Clean energy investment boomed across the globe in 2015, amounting to $329 billion. That's 3 percent higher than the previous record set in 2011, according to Bloomberg New Energy Finance.
Record investment flows into clean energy came even as fossil-fuel prices plummeted. Crude oil prices dropped to less than $30 a barrel on Friday, coal in Northwest Europe is down 35 percent, and U.S. natural-gas spot prices remain well below $3 per million BTU.
“These figures are a stunning riposte to all those who expected clean energy investment to stall on falling oil and gas prices,” Michael Liebreich, chairman of the advisory board at Bloomberg New Energy Finance, said in a statement.
The new record was a global effort. Nearly $200 billion came from asset finance for utility-scale projects. The largest of those were offshore wind farms in Europe and China, where the biggest projects topped $2 billion each.

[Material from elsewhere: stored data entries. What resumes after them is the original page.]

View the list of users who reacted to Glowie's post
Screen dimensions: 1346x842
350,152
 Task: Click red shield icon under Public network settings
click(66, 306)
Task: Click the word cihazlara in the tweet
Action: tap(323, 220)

Distributed generation grew at a faster rate than utility-scale projects, up 12 percent from 2014 to $67 billion. The combination of large- and small-scalesolarand wind projects accounted for about half of all new generation worldwide, totaling 121 gigawatts.
In the public sphere, things weren’t as rosy. Public-market investment was down by 27 percent, but Bloomberg noted that figure is in line with 10-year averages.
Many U.S. solar stocks plummeted in 2015; YieldCos also took a beating by the end of the year. Venture capital and private equity investment were up to $5.6 billion, but still far below their 2008 peak of more than $12 billion. Green bonds, which had a breakout year in 2014, grew further in 2015.
The biggest market remains China, which continues to strengthen its leading role internationally. Clean-energy investment in China was $110 billion in 2015, about equal to the investment of the U.S. and Europe combined last year.
The action in emerging markets is picking up, even though the figures are still relatively small. South Africa’s investment climbed to $4.5 billion -- up more than 300 percent. And Morocco pumped more than $2 billion into clean energy, up from virtually no investment in 2014.
Mexico and Chile also saw triple-digit growth rates. GTM Research forecasts that Mexico will install 1 gigawatt of solar in 2017 and as much as 2.6 gigawatts of solar in 2020. (GTM happens to be hosting its first international conference later this month, Solar Summit Mexico.)
“Wind and solar power are now being adopted in many developing countries as a natural and substantial part of the generation mix: they can be produced more cheaply than often high wholesale power prices; they reduce a country’s exposure to expected future fossil-fuel prices; and above all, they can be built very quickly to meet unfulfilled demand for electricity,” said Liebreich. “It is very hard to see these trends going backward, in light of December’s Paris Climate Agreement.”